# Your code here
df = pd.DataFrame([['A1', 'B1', 0, 3],
['A1', 'B1', 1, 2],
['A2', 'B1', 2, 6],
['A2', 'B1', 3, 9],
['A2', 'B1', 4, 2]
], columns=['A', 'B', 'C', 'D'])
df['B'] = pd.Categorical(df.B)
df.groupby(['A', 'B', 'C']).sum()
I would expect the above code to produce the same shape of (5, 1) as if column B wasn't converted to categorical format. However, this returns a dataframe of (10, 1).

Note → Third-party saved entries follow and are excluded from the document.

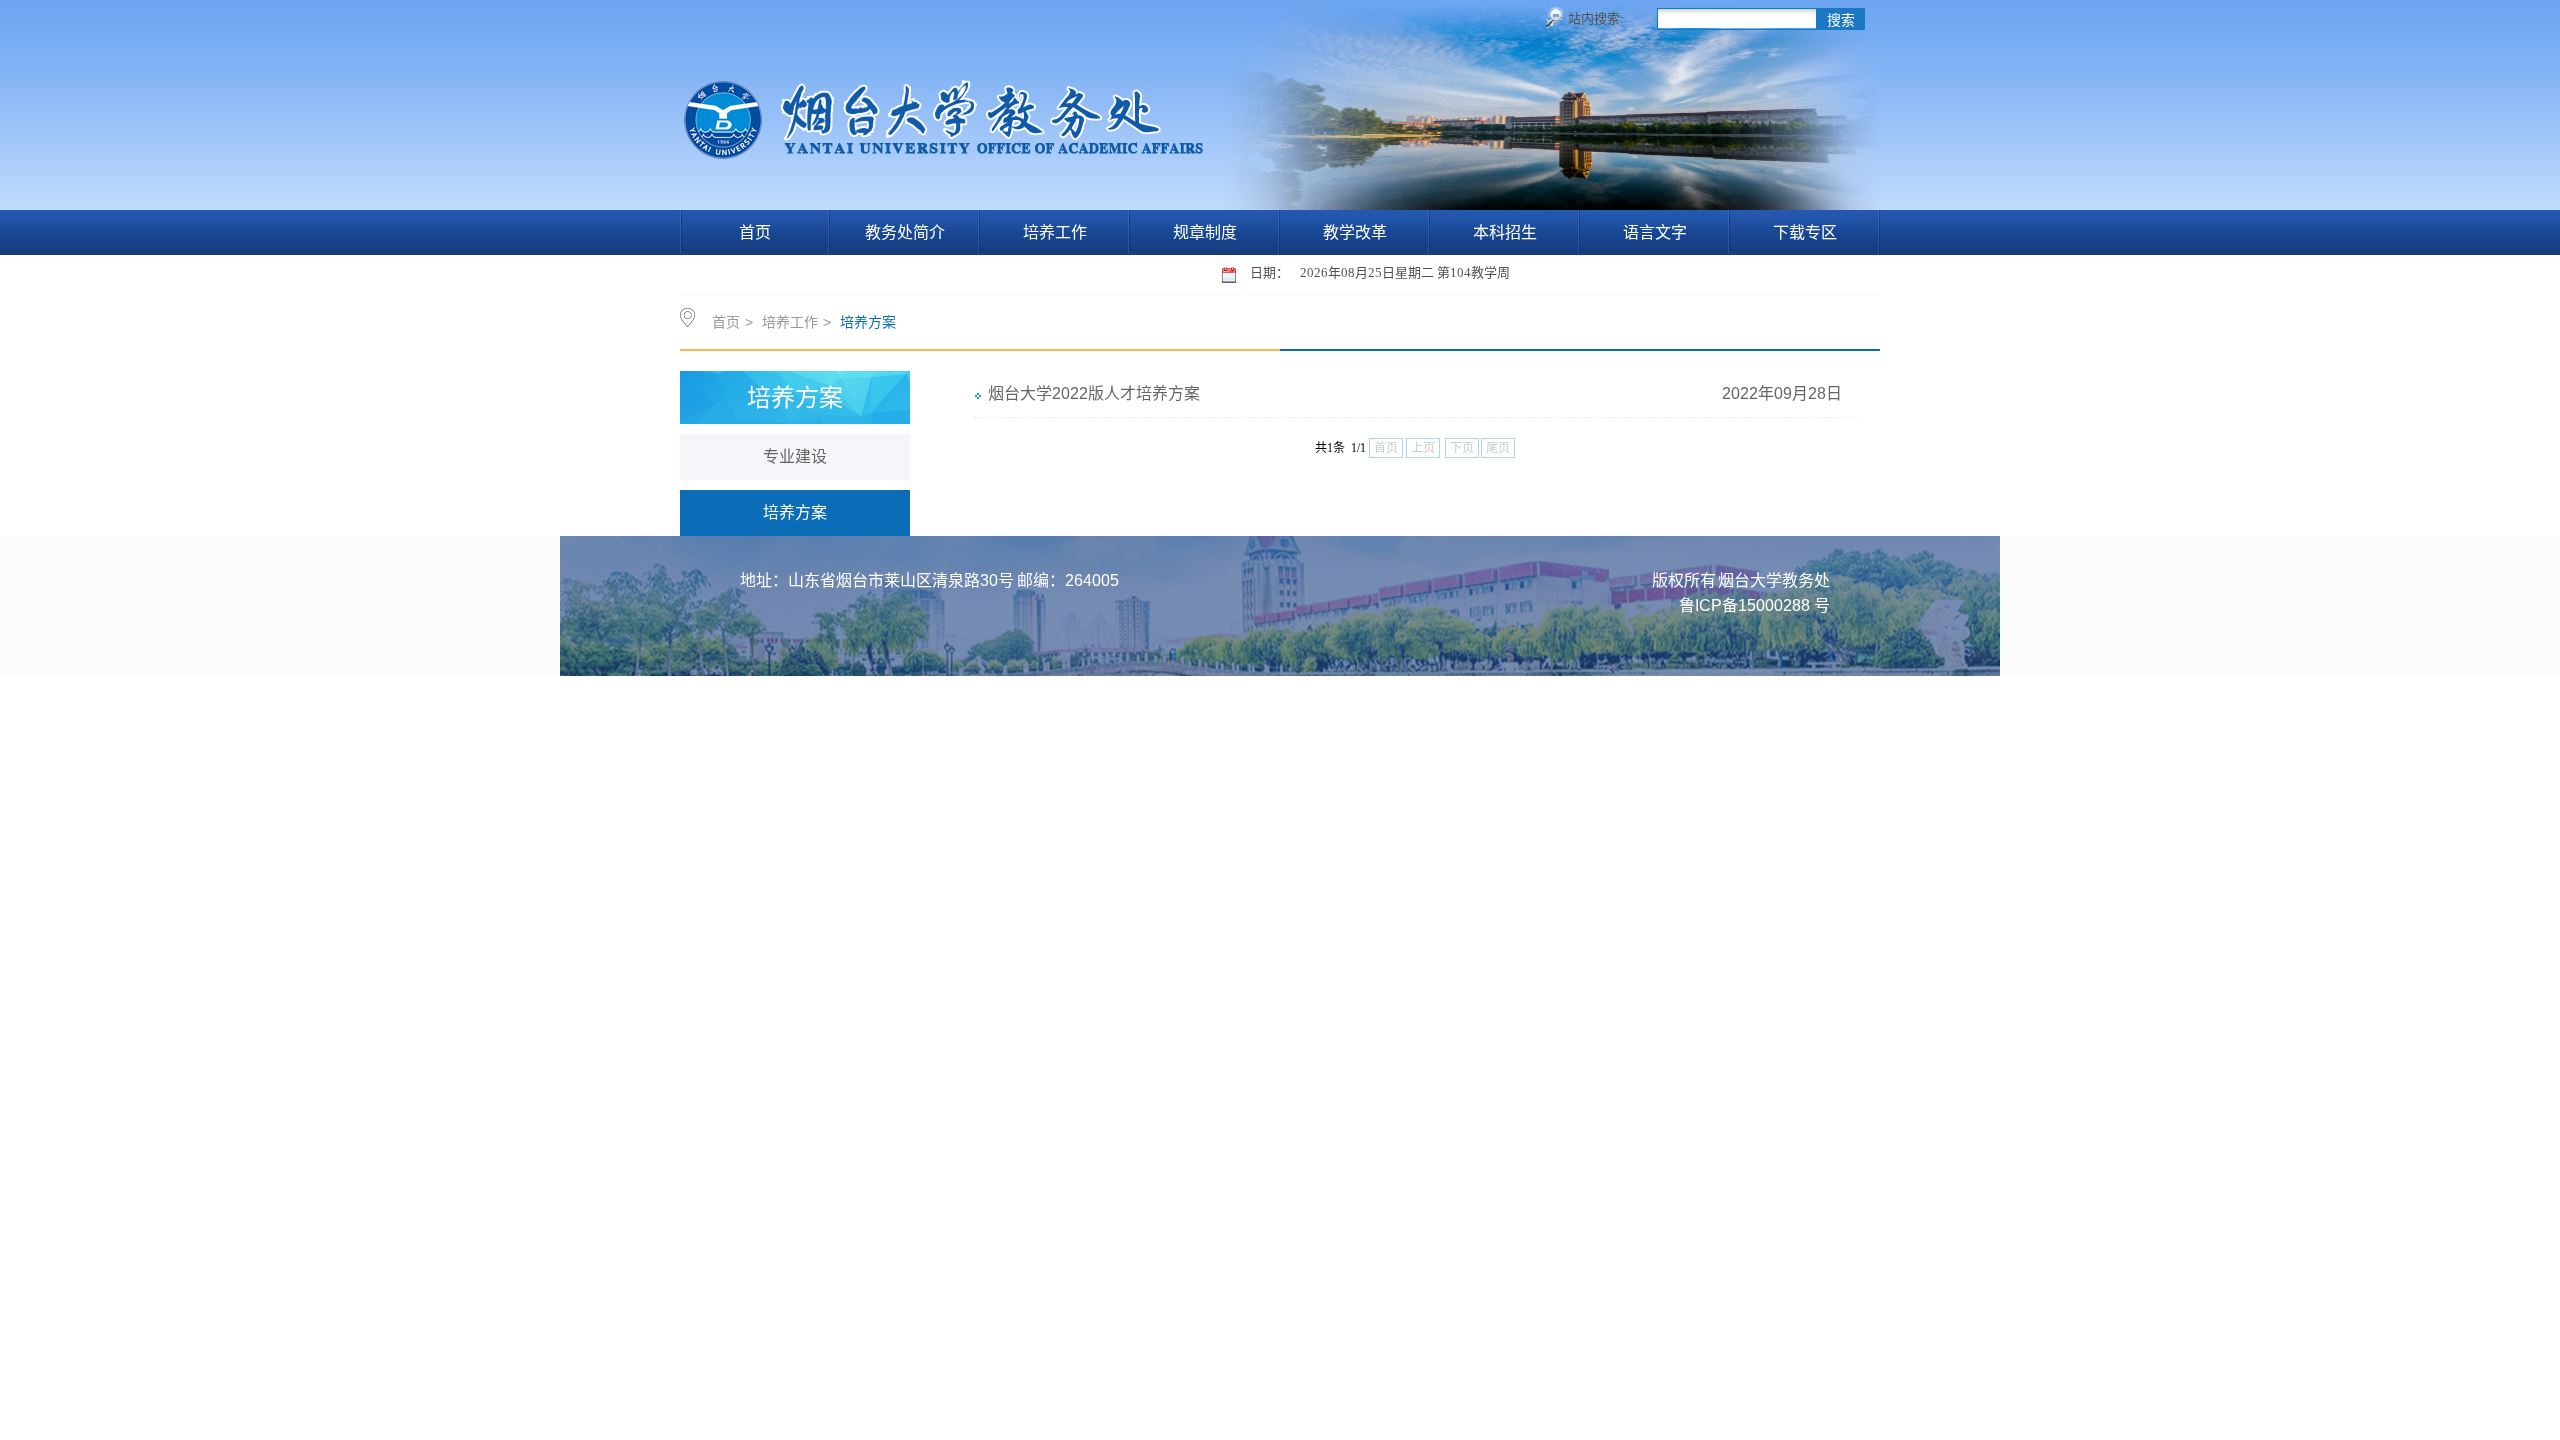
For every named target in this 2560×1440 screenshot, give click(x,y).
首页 (755, 232)
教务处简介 (905, 232)
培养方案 (795, 512)
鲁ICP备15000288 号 (1754, 605)
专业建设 (795, 456)
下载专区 (1805, 232)
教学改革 (1355, 232)
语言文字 (1655, 232)
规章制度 (1205, 232)
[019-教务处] (947, 149)
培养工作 (1055, 232)
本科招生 (1505, 232)
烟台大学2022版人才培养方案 (1094, 393)
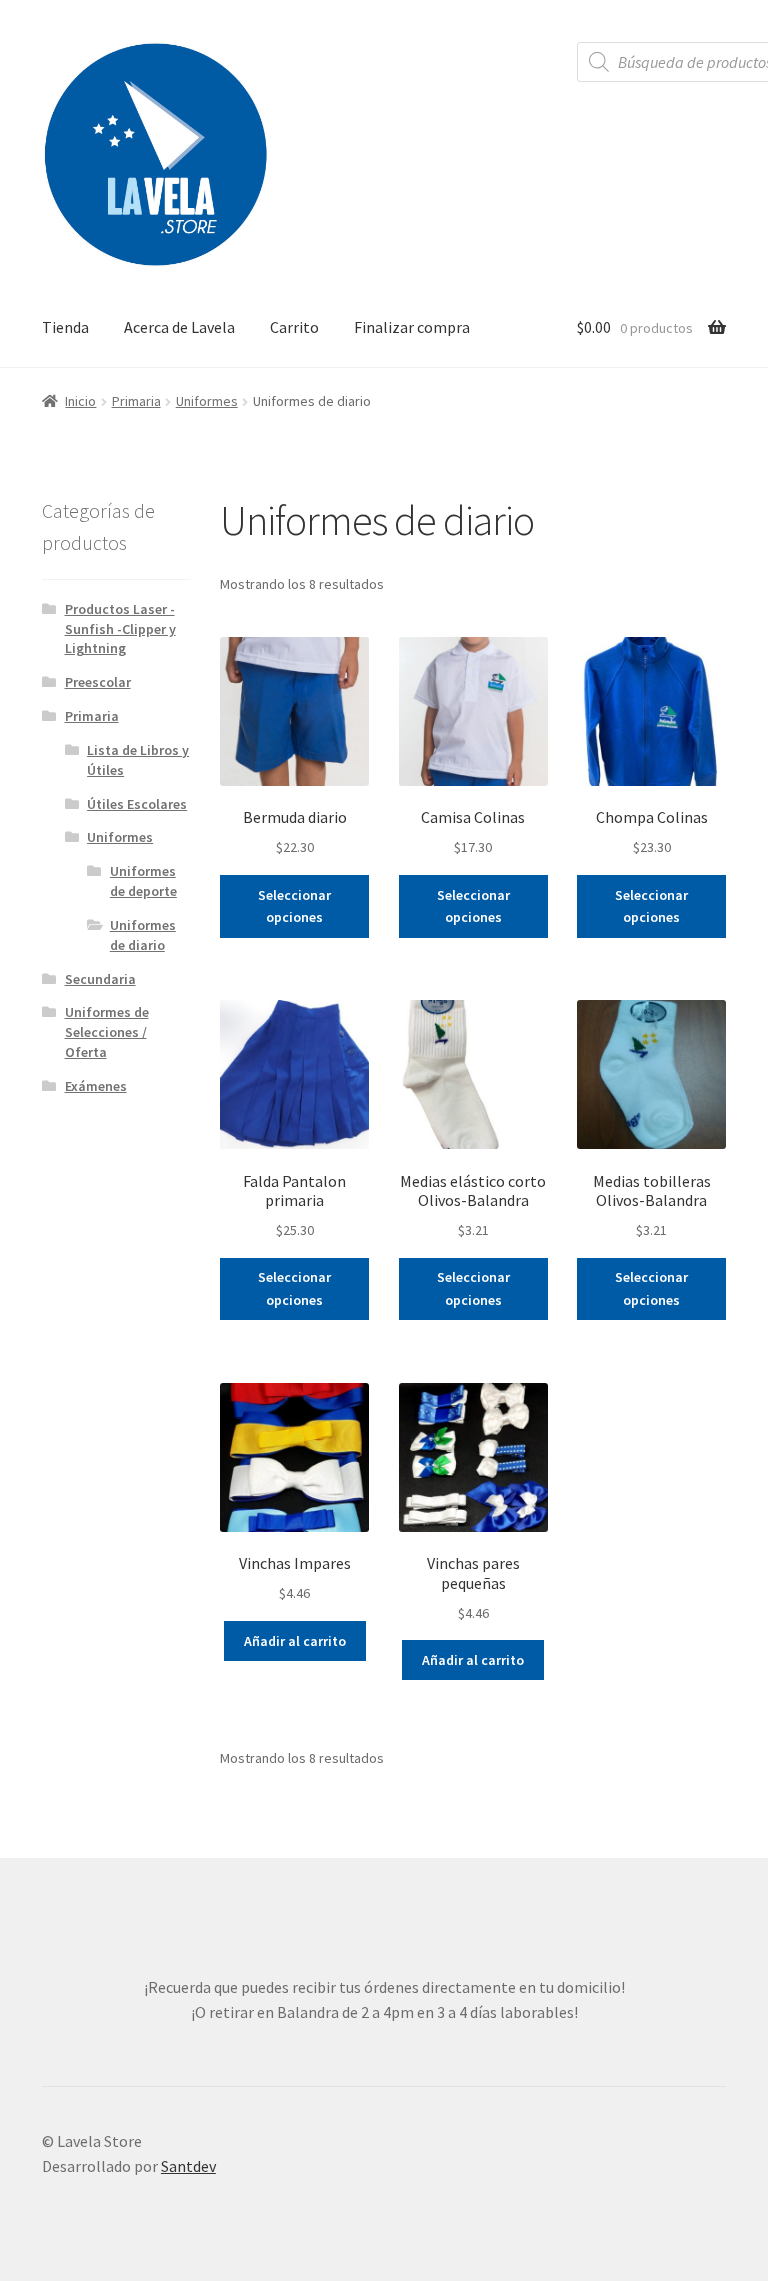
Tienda (65, 327)
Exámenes (96, 1086)
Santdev (188, 2166)
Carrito (294, 327)
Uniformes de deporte (143, 881)
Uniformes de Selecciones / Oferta (107, 1032)
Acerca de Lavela (179, 327)
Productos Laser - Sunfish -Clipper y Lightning (120, 629)
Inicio (80, 401)
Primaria (136, 401)
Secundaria (100, 979)
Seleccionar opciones (294, 906)
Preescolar (98, 682)
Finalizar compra (412, 327)
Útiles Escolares (137, 804)
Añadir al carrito (295, 1641)
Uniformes (207, 401)
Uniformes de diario (143, 935)
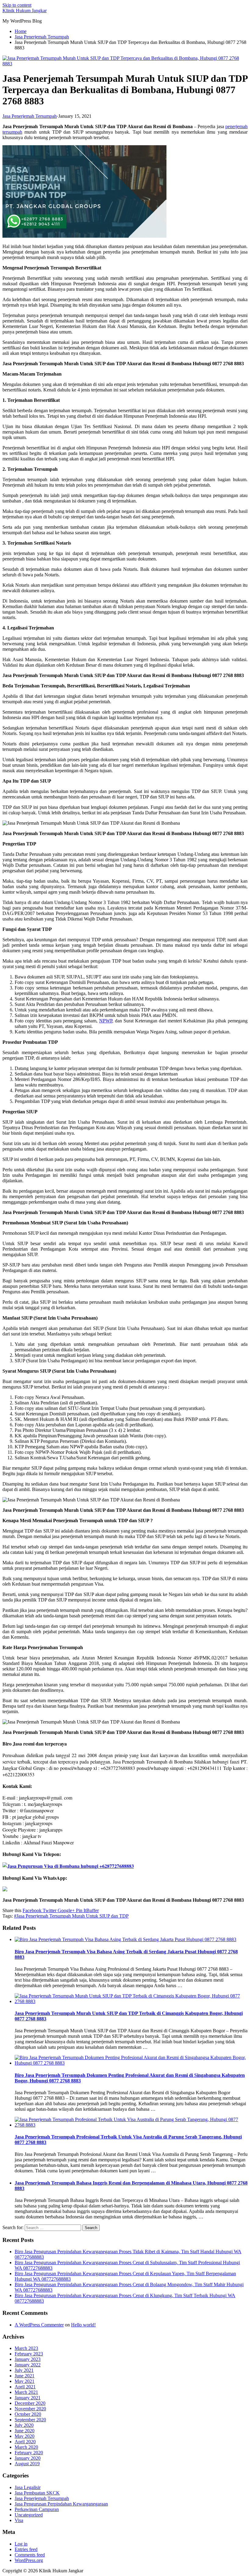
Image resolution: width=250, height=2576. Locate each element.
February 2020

This is a serious problem if your data is big and you are grouping by multiple categorical keys. The returning dataframe would grow too big and eventually result in MemoryError.
I am getting this:

However, I expect to get this:

pd.show_versions()commit: None
python: 3.6.5.final.0
python-bits: 64
OS: Linux
OS-release: 3.10.0-327.el7.x86_64
machine: x86_64
processor: x86_64
byteorder: little
LC_ALL: None
LANG: en_IE.UTF-8
LOCALE: en_IE.UTF-8
pandas: 0.20.3
pytest: 3.2.1
pip: 9.0.3
setuptools: 39.0.1
Cython: None
numpy: 1.13.1
scipy: 0.19.1
xarray: None
IPython: 6.1.0
sphinx: None
patsy: 0.5.0
dateutil: 2.6.1
pytz: 2017.2
blosc: None
bottleneck: None
tables: 3.4.2
numexpr: 2.6.2
feather: None
matplotlib: 2.0.2
openpyxl: 2.4.8
xlrd: None
xlwt: None
xlsxwriter: 0.9.8
lxml: None
bs4: None
html5lib: 0.9999999
sqlalchemy: 1.1.13
pymysql: 0.7.9.None
psycopg2: None
jinja2: 2.9.6
s3fs: None
pandas_gbq: None
pandas_datareader: None
@cissy7125 you can simply use this
df.groupby(['A', 'B', 'C']).sum().dropna()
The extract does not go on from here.